Collective action from the pensions industry, employers and the government has been urged to help ‘generation X’ ensure that they have an adequate income in retirement.

In a Pensions Policy Institute (PPI) report, Generation VeXed: solving the retirement puzzle, the organisation warned that generation X, or people born between 1966 and 1980, are likely to have difficulty in achieving an “adequate, flexible and sustainable” retirement income.

The organisation, who worked on the report with Phoenix Group, stated that the decline of DB schemes, a challenging economic climate and the increase in casual working has meant that generation X is likely to reach retirement with a less stable income than older generations.

It added that generation X often have higher expenditure needs, due to a decrease in house buying, greater likelihood to be in debt, and a greater likelihood to need to provide or receive care.

Furthermore, generation X have not fully benefitted from the introduction of auto-enrolment and have limited time to bridge the savings gap before retirement.

The PPI warned that interventions from policymakers, industry and employers are becoming “increasingly important” to ensure that age cohort will have a good quality of like in retirement.

Commenting on the report, PPI head of policy research, Daniela Silcock, said: “While Generation X, will be reaching state pension age over the next 12 to 28 years, there is still scope for government, industry and employers to take collective action to help mitigate risks.

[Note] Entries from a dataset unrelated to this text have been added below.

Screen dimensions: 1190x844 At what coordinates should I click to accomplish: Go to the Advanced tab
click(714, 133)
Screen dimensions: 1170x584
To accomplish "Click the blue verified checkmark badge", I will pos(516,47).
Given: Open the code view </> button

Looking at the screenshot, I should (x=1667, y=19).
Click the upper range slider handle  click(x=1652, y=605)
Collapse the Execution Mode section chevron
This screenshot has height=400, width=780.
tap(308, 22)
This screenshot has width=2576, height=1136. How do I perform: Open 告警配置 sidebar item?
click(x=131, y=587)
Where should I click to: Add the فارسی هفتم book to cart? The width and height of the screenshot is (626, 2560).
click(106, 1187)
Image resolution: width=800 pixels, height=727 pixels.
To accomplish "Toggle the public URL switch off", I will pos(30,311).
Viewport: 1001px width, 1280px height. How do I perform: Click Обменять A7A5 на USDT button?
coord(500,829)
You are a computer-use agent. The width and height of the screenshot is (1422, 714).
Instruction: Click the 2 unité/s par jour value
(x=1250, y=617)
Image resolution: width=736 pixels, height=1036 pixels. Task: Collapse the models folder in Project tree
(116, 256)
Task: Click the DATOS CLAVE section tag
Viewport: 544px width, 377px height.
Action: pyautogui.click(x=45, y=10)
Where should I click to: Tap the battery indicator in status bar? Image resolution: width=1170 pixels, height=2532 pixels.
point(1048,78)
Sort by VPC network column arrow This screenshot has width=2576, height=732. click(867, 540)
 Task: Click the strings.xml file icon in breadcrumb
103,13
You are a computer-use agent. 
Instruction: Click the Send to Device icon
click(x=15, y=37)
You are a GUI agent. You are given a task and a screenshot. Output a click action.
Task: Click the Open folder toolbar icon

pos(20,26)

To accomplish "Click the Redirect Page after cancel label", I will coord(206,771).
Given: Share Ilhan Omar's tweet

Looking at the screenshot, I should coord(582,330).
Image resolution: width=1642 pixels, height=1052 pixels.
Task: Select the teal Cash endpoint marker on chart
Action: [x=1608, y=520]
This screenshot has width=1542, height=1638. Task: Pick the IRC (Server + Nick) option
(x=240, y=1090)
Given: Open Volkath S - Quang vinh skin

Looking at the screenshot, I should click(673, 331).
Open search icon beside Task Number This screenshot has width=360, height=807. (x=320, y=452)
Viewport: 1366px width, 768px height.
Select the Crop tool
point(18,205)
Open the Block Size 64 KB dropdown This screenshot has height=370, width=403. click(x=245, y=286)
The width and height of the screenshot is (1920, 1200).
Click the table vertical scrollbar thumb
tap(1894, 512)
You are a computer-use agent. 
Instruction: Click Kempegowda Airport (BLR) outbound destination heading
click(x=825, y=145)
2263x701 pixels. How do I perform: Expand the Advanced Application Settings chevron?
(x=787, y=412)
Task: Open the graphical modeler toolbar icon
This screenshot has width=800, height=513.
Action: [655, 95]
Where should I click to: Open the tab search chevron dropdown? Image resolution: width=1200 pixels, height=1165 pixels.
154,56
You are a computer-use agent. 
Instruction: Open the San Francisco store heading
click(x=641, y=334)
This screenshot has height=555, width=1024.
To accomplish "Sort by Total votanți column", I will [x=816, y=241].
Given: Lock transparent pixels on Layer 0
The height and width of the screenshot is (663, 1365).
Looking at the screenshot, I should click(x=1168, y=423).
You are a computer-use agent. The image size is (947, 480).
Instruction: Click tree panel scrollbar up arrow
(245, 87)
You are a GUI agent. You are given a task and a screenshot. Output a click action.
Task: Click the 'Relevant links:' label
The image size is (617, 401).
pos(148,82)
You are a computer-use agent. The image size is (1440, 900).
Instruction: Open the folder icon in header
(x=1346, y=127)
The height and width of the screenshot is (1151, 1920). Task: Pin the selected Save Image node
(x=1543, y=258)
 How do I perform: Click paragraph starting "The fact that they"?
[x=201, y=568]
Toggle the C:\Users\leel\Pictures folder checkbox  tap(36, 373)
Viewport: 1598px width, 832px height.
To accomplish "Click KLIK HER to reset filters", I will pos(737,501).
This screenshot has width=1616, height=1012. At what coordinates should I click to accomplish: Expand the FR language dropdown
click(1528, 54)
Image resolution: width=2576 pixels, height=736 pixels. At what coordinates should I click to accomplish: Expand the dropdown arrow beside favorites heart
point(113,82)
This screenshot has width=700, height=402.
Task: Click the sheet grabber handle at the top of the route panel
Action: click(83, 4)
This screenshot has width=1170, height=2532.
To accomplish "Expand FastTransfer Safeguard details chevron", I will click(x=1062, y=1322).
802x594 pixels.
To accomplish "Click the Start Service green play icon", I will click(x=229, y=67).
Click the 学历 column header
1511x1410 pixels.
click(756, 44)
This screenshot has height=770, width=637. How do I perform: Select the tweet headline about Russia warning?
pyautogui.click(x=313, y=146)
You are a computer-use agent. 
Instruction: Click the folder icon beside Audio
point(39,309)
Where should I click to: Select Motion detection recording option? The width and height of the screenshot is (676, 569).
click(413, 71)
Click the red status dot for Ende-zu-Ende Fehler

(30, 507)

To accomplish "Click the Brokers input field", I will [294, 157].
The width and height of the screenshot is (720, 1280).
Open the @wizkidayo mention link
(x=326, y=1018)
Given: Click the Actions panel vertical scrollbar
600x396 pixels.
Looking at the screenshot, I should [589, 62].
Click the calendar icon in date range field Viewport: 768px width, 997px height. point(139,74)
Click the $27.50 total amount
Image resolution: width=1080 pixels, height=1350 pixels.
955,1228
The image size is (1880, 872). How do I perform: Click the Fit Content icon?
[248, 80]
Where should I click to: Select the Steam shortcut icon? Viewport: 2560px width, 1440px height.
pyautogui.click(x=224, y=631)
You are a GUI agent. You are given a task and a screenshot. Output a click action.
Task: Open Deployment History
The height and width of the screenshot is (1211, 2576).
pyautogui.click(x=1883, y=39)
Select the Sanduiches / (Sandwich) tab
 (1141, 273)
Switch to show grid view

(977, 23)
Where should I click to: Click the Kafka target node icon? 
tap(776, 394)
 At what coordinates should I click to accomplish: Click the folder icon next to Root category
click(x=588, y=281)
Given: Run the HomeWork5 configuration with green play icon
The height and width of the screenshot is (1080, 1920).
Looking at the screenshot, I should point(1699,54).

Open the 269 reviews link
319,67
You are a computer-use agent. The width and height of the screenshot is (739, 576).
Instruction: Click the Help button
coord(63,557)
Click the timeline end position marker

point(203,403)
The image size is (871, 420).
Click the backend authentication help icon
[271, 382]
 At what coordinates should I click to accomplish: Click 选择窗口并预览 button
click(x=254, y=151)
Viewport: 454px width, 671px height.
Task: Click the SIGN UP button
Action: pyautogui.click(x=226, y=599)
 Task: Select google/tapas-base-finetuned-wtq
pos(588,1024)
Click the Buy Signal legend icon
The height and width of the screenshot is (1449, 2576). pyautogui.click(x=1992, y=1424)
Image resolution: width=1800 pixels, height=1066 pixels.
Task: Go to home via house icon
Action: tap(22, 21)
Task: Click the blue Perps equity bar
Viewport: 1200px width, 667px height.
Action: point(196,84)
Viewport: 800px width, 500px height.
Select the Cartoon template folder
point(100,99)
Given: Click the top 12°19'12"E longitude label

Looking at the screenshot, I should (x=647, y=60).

“The government could consider whether benefits could be restructured to ensure that those renting in retirement don’t lose out on means-tested benefits, such as housing benefit, reducing both the incentive to save and disposable income in retirement.

“Industry could help mitigate the risk of reaching retirement with less income that increases with an inflationary index and pays out until death. Products which combine sustainability and flexibility (which appeals to consumers) such as a drawdown and annuity hybrid product, could reduce the sustainable retirement income gap.

“Employers could support those who need to provide care, or develop health problems, to continue working and contributing to their pensions by allowing flexible working, encouraging shared parental leave, and providing retraining opportunities for workers who need a more sedentary position as they age.”

The report added that collective action now may also benefit future generations in their retirement.

Phoenix Group chief executive officer, Clive Bannister, added: “We need to recognise that some of gen X will not feel in a position to take action and that there is no silver bullet for solving their retirement challenge.

"However, with the right support, encouragement, and engagement, we can all help to ensure they don’t just sleepwalk into a grey and grim retirement when there is more that could be done."